GOAL - Rewrite the rows starting at the line that contains "Viewport: 912px width, 683px" and continuing through the last row, changing "dropdown" to "menu" and leaving everything else as it is. Omit the pictures from your answer.

INPUT ROWS -
· · ·
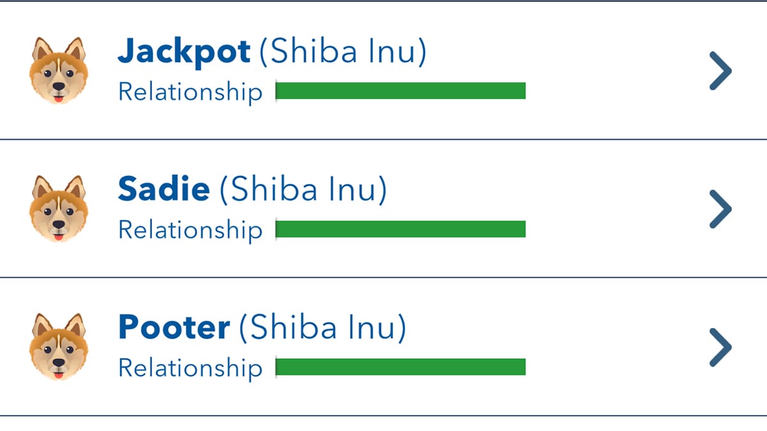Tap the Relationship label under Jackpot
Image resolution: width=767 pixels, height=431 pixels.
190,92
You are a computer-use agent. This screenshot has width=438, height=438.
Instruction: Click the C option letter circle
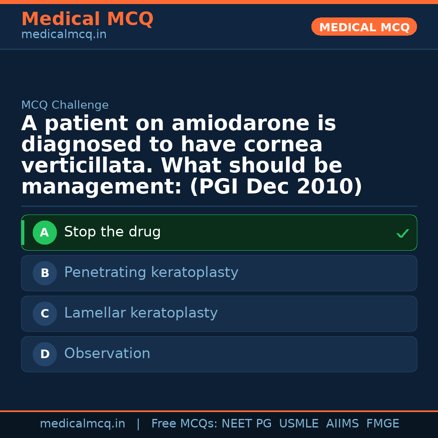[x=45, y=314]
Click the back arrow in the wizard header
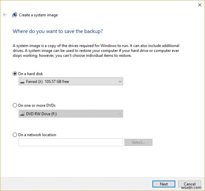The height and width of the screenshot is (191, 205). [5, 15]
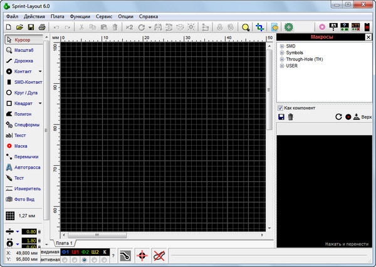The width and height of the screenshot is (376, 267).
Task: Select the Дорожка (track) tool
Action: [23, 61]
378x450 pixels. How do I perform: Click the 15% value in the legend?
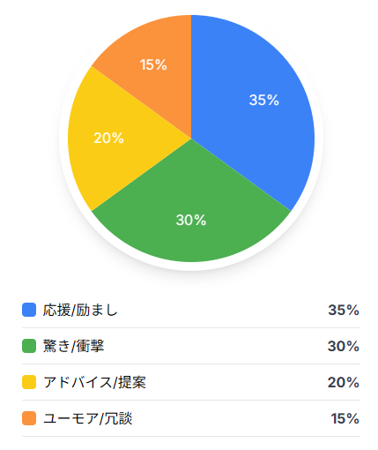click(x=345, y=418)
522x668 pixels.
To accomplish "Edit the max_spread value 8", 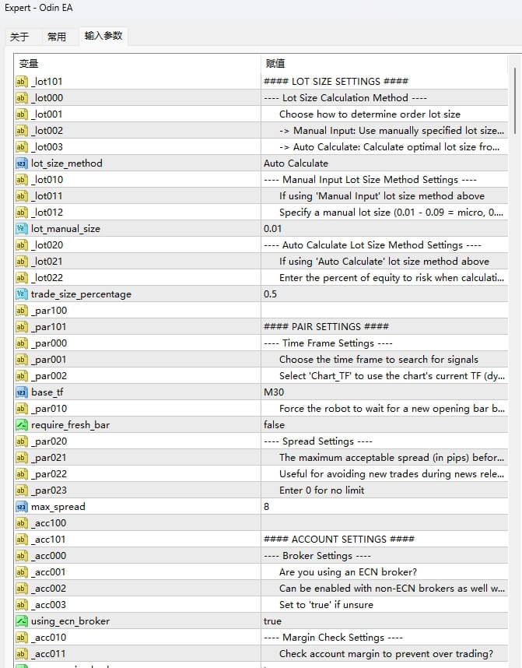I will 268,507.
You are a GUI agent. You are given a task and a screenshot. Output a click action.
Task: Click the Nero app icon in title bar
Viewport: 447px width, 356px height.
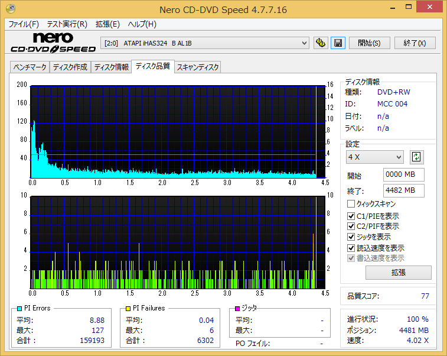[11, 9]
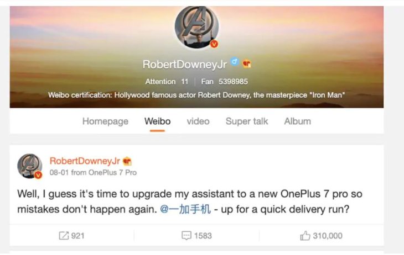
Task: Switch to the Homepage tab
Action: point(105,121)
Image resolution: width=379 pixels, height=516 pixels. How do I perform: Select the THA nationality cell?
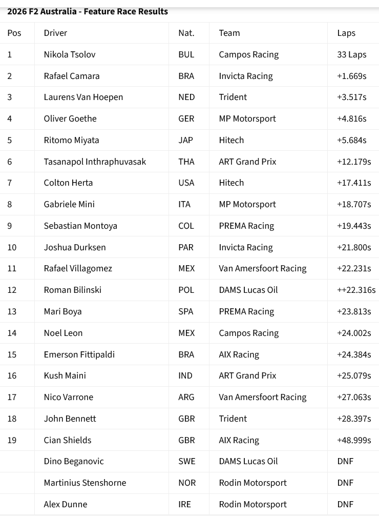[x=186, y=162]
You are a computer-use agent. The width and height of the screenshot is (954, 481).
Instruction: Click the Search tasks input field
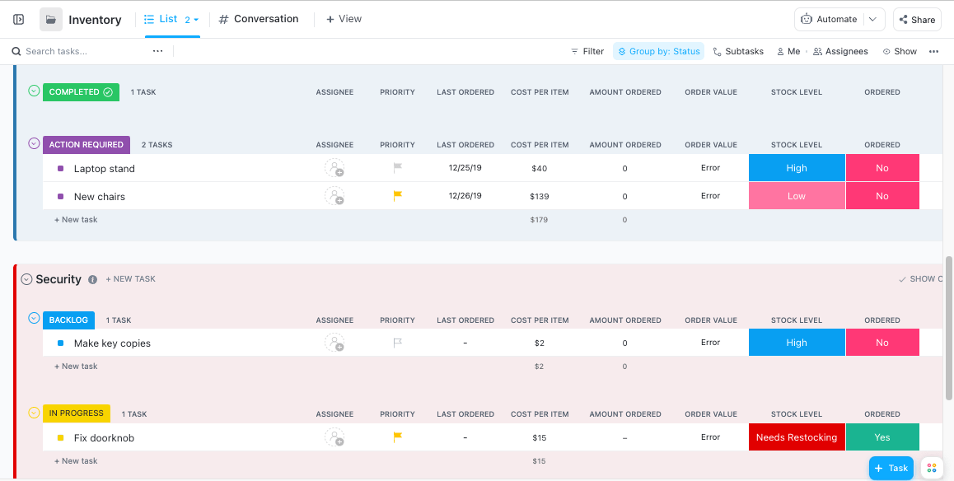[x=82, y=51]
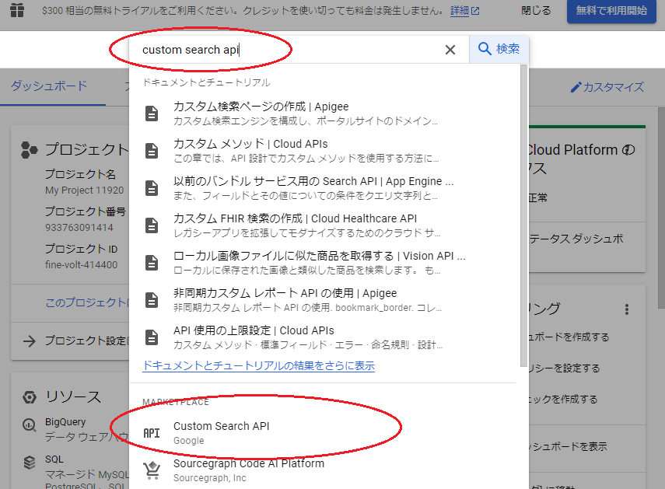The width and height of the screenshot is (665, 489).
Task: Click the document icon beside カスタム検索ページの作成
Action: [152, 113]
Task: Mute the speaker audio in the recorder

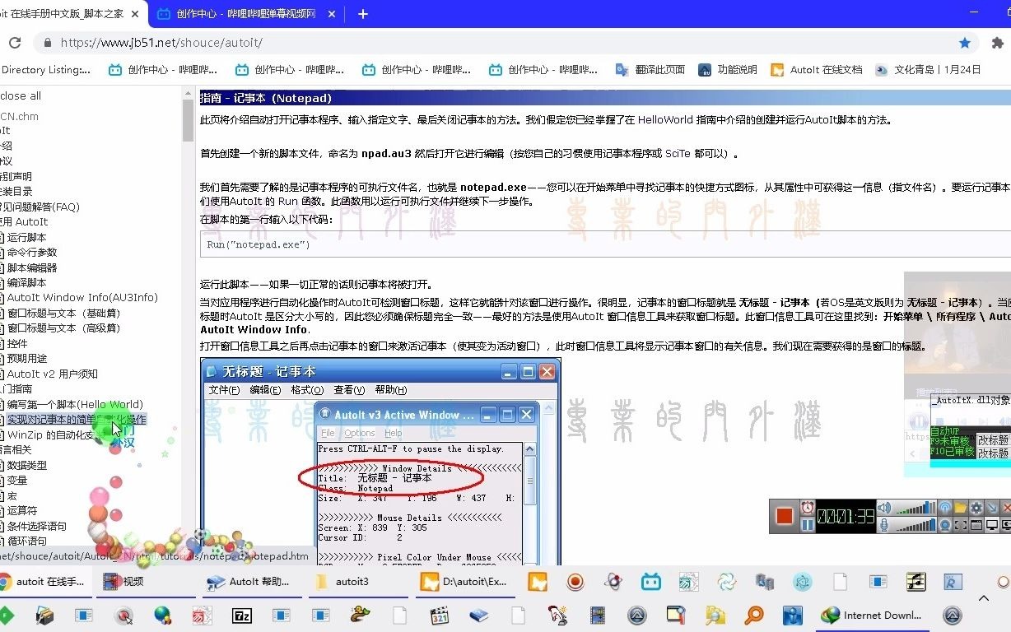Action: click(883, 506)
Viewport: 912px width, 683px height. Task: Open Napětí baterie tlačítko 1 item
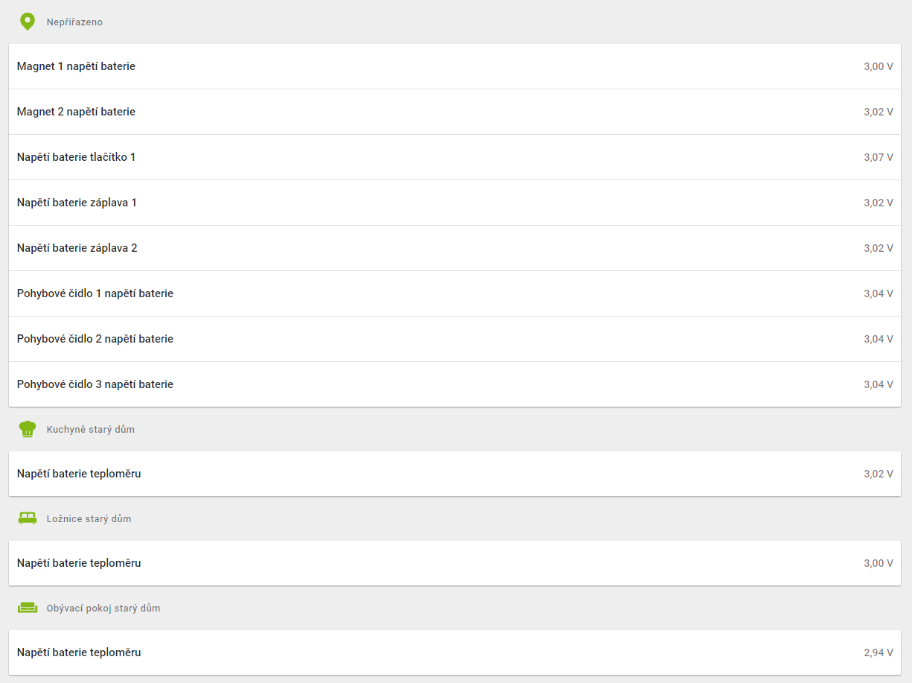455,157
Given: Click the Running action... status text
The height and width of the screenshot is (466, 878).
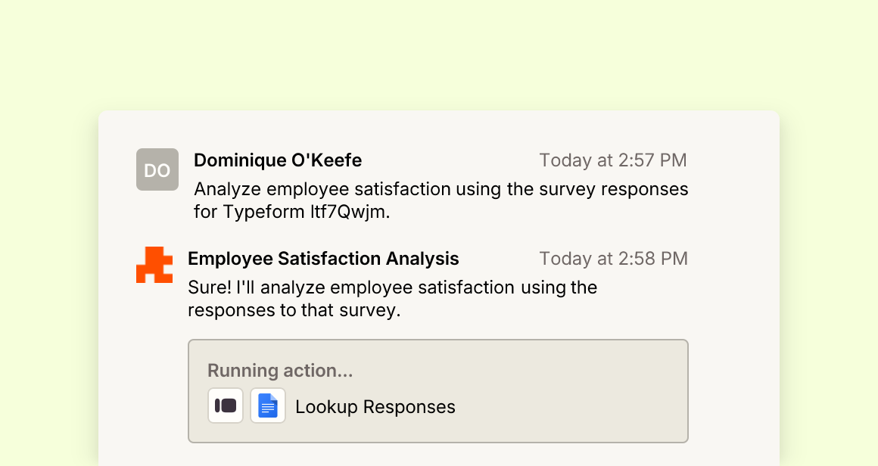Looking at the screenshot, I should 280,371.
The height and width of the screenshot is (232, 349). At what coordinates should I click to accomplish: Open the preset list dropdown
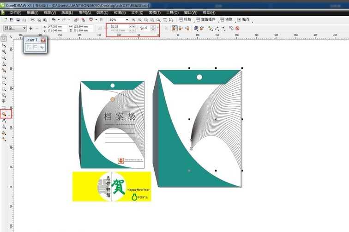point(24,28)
· · ·
WRITTEN REPLY -
Viewport: 912px width, 683px height. Task: Open Napětí baterie tlačítko 1 item
455,157
Given: Click the Running action... status text
The height and width of the screenshot is (466, 878).
Looking at the screenshot, I should 280,371.
The height and width of the screenshot is (232, 349). At what coordinates should I click to accomplish: Open the preset list menu
point(24,28)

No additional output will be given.